Research Paper Volume 11, Issue 23 pp 11609—11623

Figure 5. Inhibition of miR-483-3p weakens the effects of NR2F1-AS1 knockdown in OS cells. (A) Western blotting analysis of FOXA1 expression in NR2F1-AS1–deficient HOS and U2OS cells. *P < 0.05 vs. the si-NC group. (B) HOS and U2OS cells were transfected with either antagomir-483-3p or antagomir-NC. After 48 h of transfection, total RNA was isolated from the cells and used for quantitation of miR-483-3p. *P < 0.05 vs. group antagomir-NC. (C, D) Si-NR2F1-AS1 along with either antagomir-483-3p or antagomir-NC was introduced into HOS and U2OS cells.
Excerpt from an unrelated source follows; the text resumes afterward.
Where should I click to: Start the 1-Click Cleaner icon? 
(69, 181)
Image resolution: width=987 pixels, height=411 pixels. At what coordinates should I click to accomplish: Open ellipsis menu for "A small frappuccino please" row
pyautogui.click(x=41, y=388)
The expression levels of miR-483-3p and of the FOXA1 protein in the transfected cells were respectively measured by RT-qPCR and western blotting. *P < 0.05 vs. the si-NC group. ^#P < 0.05 vs. group si-NR2F1-AS1+antagomir-NC. (E–I) The proliferation, apoptotic rate, cell cycle distribution, migration, and invasiveness of the aforementioned cells were determined by the CCK-8 assay, flow cytometry, and transwell migration and invasion assays, respectively. The decrease in cell proliferation, increase in apoptosis, cell cycle arrest, and inhibition of cell migration and invasion were partially reversed by miR-483-3p knockdown. *P < 0.05 vs. group si-NC. ^#P < 0.05 vs. group si-NR2F1-AS1+antagomir-NC.